I’ll miss the sea, for sure. The grey, rippled balm putting together shreds of another working day’s resolve. Kurkure packets, SEC A, B and C garbage bags, plastic forks and plates notwithstanding. The kala khattas, pony riders, helium balloon sellers, shapely belles and their out-of-shape better halves, all.

Media men talk about and dissect the Mumbai spirit. Several carnages, bombs, AK 56s, Pakistani linkages and pathetic post mortems later, life races back to normal. That really isn’t the Mumbai spirit. That’s compulsion. That really is a mechanical servitude that thinks twice before letting go of another Privileged Leave just like that. That’s the stoic that comes with the warm cocoon comfort of knowing that no one in your family was killed, maimed, blinded or paralysed by a terrorist’s gun. Collateral damage is someone else’s spill to clean up. So, one giant rally with candles and slogans and life’s back to Sex and the City and the weekend boogie at the Hawaiian Shack or wherever.
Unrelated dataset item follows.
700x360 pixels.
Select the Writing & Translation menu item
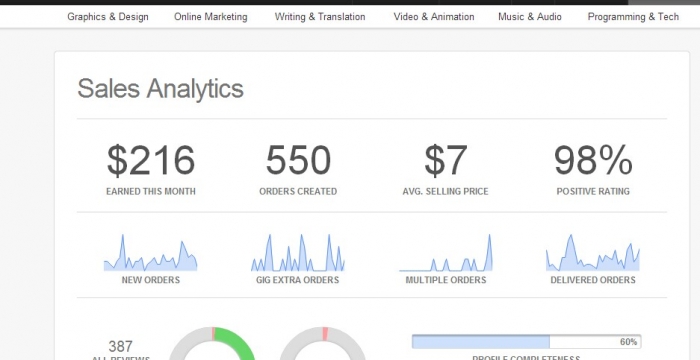[x=320, y=17]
Don’t get me wrong. I have nothing against a show of solidarity or a quiet protest march. But my point is save the fact that apart from getting a few media people scurrying with their cameras, microphones and dictaphones, it’s just a colossal waste of collective effort. I’d rather park my time for a pressure group, or a Public Interest Litigation for NSG-like bodies playing vigilante rounds in every metropolitan city, or anything that measures up to something.

As for the spirit of Mumbai, I guess it’s summed up no better than the thousands of suburban families that turn up on Marine Drive or Juhu Chowpatty on Saturdays and Sundays to do their weekly quota of romance, iced golas, sev puri or horse rides. From miles away they come, so that their kids can see what the best of Mumbai is like. Where investment bankers, private equity moghuls, diamond merchants and Bollywood heavyweights go back to after a hard day’s work. So that the kids can aspire and work towards that.
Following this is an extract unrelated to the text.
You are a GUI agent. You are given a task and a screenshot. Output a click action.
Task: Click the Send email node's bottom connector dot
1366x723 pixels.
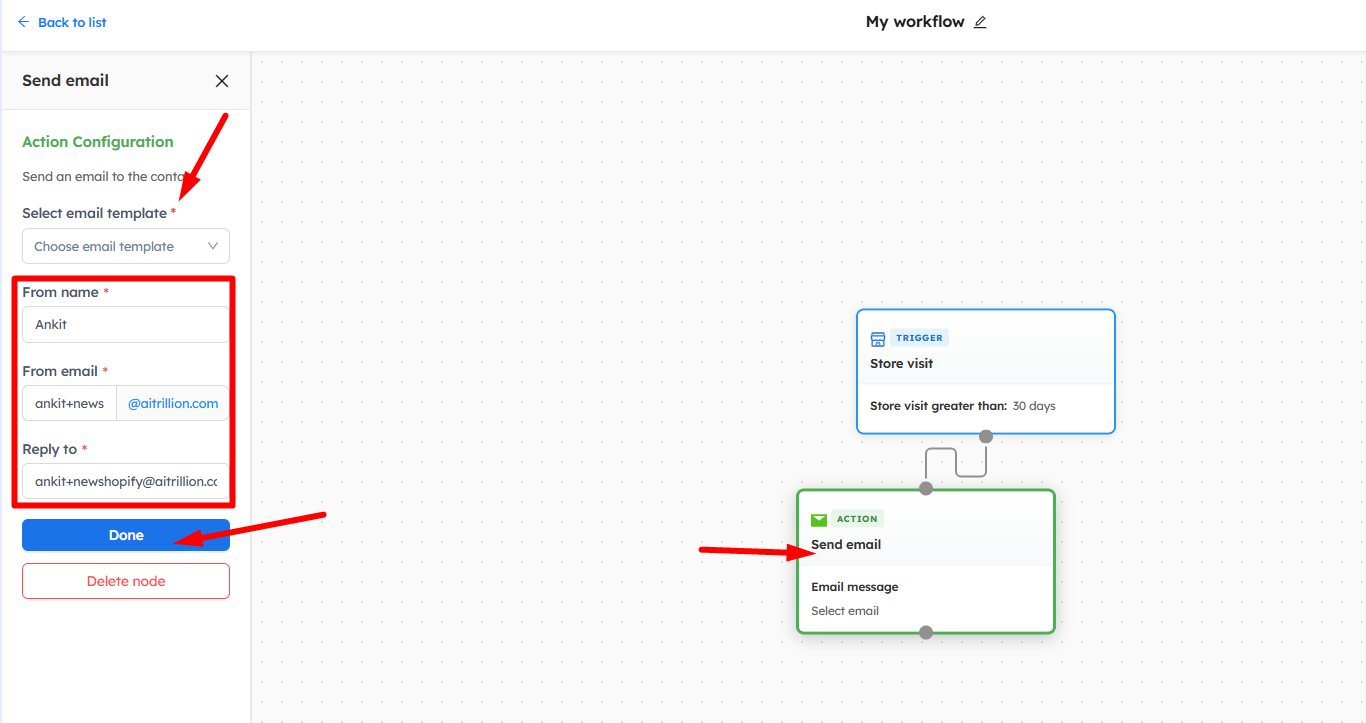pyautogui.click(x=926, y=632)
The spirit of Mumbai is two hundred men in a crowded train compartment traveling thirty kilometers from Borivali to Churchgate so that their sons can go on to become fine engineers and doctors. The spirit is a taxi driver returning a Hidesign bag packed with 500 rupee notes, left unwittingly by a customer. It’s 5,000 dabbawallas getting a six sigma and becoming a case study in supply chain precision at the Indian Institute of Ahmedabad. It is letting the young couple canoodling and whispering sweet nothings to one another on Bandra Bandstand and Reclamation, stay unmolested. It’s about the nalli nihari on Id eve on Muhammad Ali Road, with gargantuan rotis, topped with firni. It’s the sky on Marine Drive on Diwali eve bursting with rockets in a million hues, dying like a million stars. It’s the joggers in countless parks smiling to strangers as they all aspire to a longer youth. It’s the soft hello to the Parsi septuagenarian who mans his counter as I sip my tea and brun maska. It’s the sum of all our social graces, however soft and hidden.
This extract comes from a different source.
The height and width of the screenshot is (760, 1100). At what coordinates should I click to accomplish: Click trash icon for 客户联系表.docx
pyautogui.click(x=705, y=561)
Inflation, recessionary trends, political brouhaha, corporate shams, scams, they all come and go. They’re the cyclical nemesis of a peaceful equilibrium we all take for granted. We see them coming, yet we stay peaceful till we are disturbed.
We the people, exist, because sperm met egg. We become when we choose to be. Mumbai became Mumbai because we made it so and because it chose to be so. I will miss it sorely for a year. But most of all, I’ll miss the sea.